> _Passage shown_:
++++
Travers gained early experience acting in repertory theatre in England. He was billed as Travers Heagerty for a December 1895 production. He played character roles almost from the beginning of his acting career in 1894, often figures who were much older than himself. He made his Broadway debut in The Price of Peace (1901) but returned to England. Travers settled in the United States and played frequently from November 1917 until December 1938 on Broadway in over 30 plays, and was described in The New Yorker as 'one of the most consistent performers now in the American theatre, and at the same time one of its least appreciated'. His last play on Broadway You Can't Take It with You was his best known, where he acted in over 380 performances in two years. In the Oscar-winning movie You Can't Take It With You, Lionel Barrymore played the role which Travers had portrayed on Broadway.

His first film was Reunion in Vienna in 1933. In the same year, he played the father of Gloria Stuart in the horror film The Invisible Man. He often portrayed doctors, judges, and fathers of the main figures in supporting roles. Travers specialised on portraying slightly wry and bumbling but friendly and lovable older men. He appeared with Greer Garson and Ronald Colman in Random Harvest (1942) and with Bing Crosby and Ingrid Bergman in The Bells of St. Mary's (1945). Alfred Hitchcock employed Travers as a Comic relief in Shadow of a Doubt (1943), where he played a bank clerk with a passion for criminal magazines. The character actor also portrayed the railway station master Mr. Ballard with a love for roses who finally wins the annual flower show in his village shortly before dying in a WWII bombardment in Mrs. Miniver. He received an Academy Award-nomination as Best Supporting Actor for this appearance.

Travers's best remembered role was as James Stewart's somewhat befuddled but kind-hearted guardian angel Clarence Odbody in Frank Capra's 1946 film It's a Wonderful Life. Travers plays the guardian angel who saves Stewart from committing suicide, and then shows him how wonderful his life really is. Though the film was a financial flop, it later became a Christmas perennial.

Travers retired in 1949 after his supporting role in The Girl from Jones Beach. Overall, he acted in 52 films.
++++
(Data entries)

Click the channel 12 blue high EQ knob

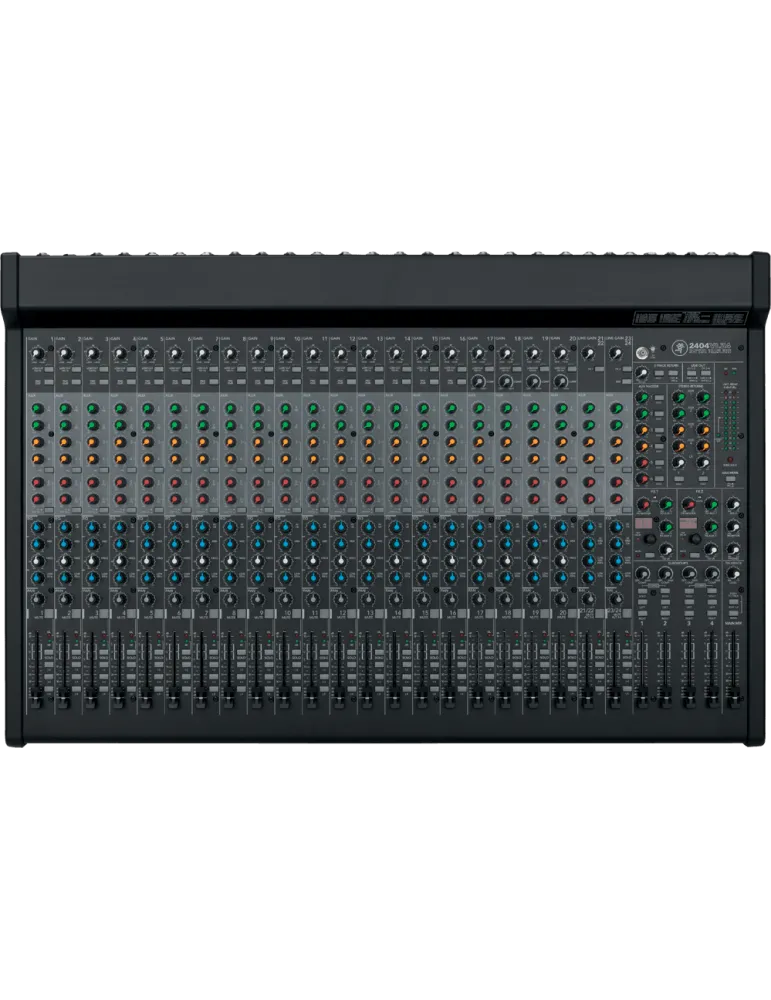click(341, 527)
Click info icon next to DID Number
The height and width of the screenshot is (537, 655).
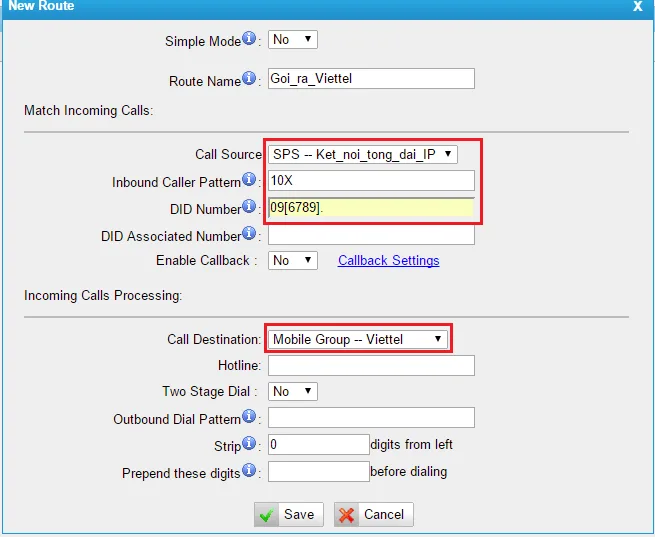[x=249, y=208]
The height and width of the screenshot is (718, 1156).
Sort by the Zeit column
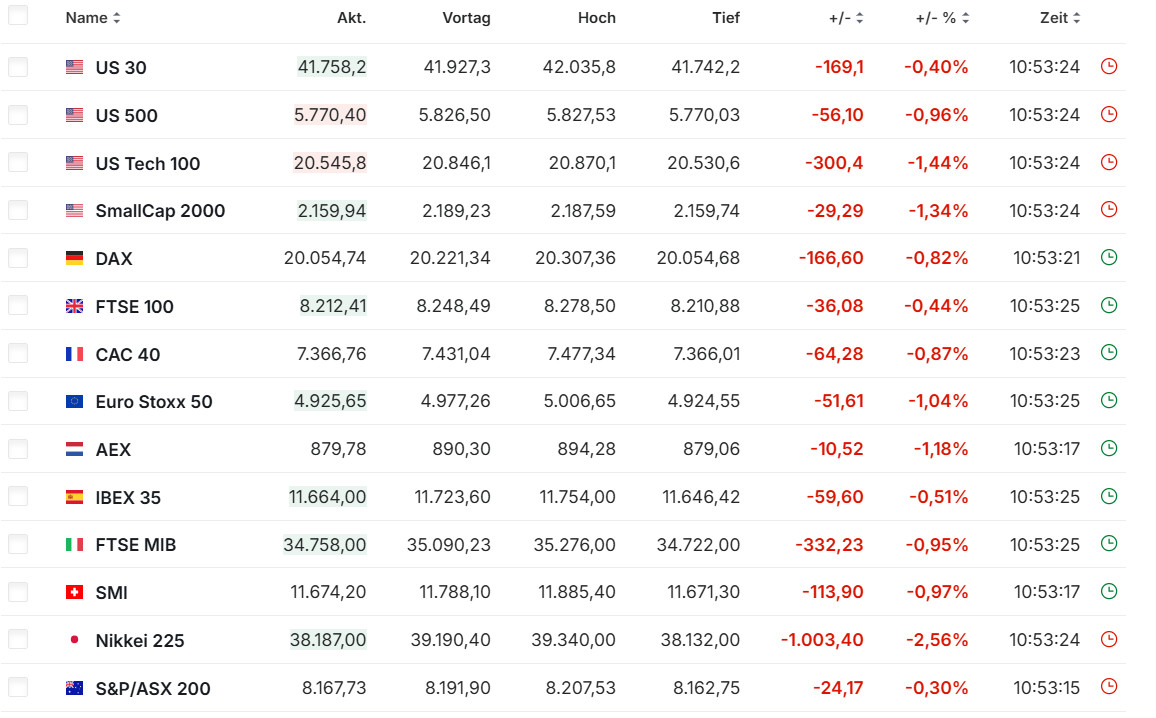pyautogui.click(x=1060, y=18)
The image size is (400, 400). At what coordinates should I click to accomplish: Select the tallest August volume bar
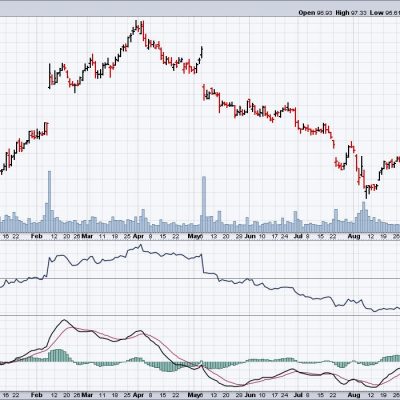pos(364,217)
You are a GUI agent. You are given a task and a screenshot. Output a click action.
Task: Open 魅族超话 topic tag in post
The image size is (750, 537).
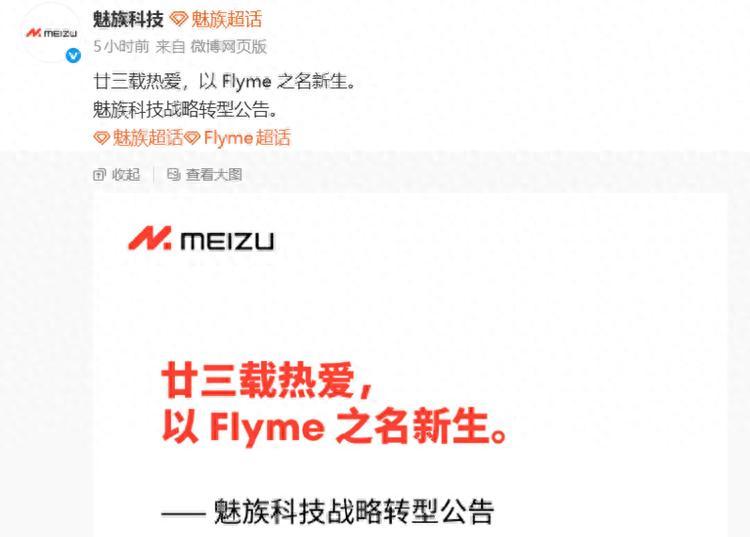147,138
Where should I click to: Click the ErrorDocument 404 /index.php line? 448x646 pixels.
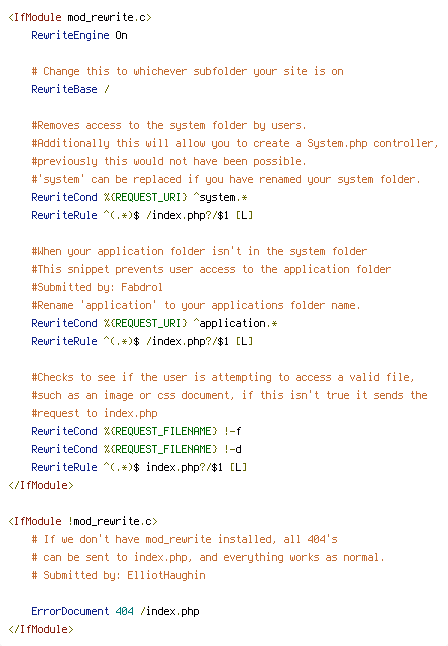click(115, 611)
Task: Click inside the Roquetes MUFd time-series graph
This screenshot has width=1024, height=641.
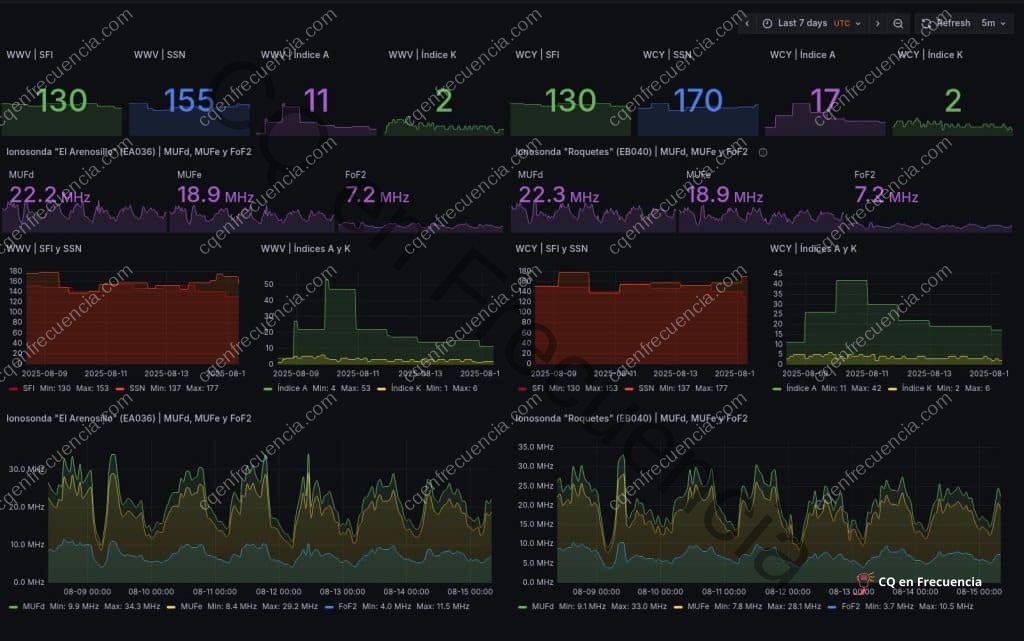Action: [x=760, y=520]
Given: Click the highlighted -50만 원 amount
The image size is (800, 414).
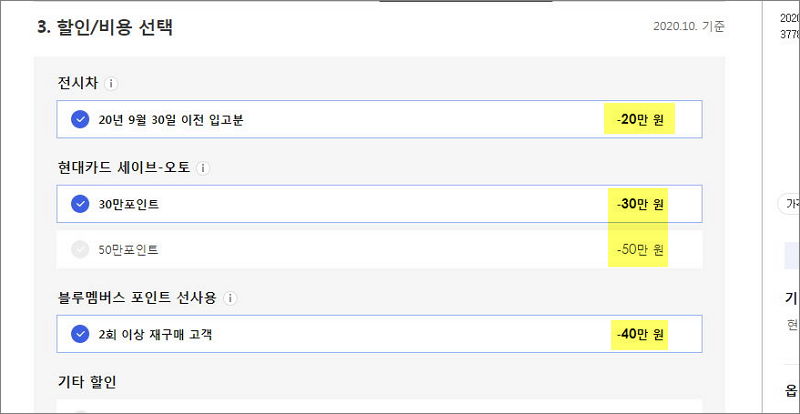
++++
Render this sentence from the text about Travers's acting career in Spanish: "Travers retired in 1949 after his supporting role in The Girl from Jones Beach."

Travers se retiró en 1949 después de su papel secundario en The Girl from Jones Beach.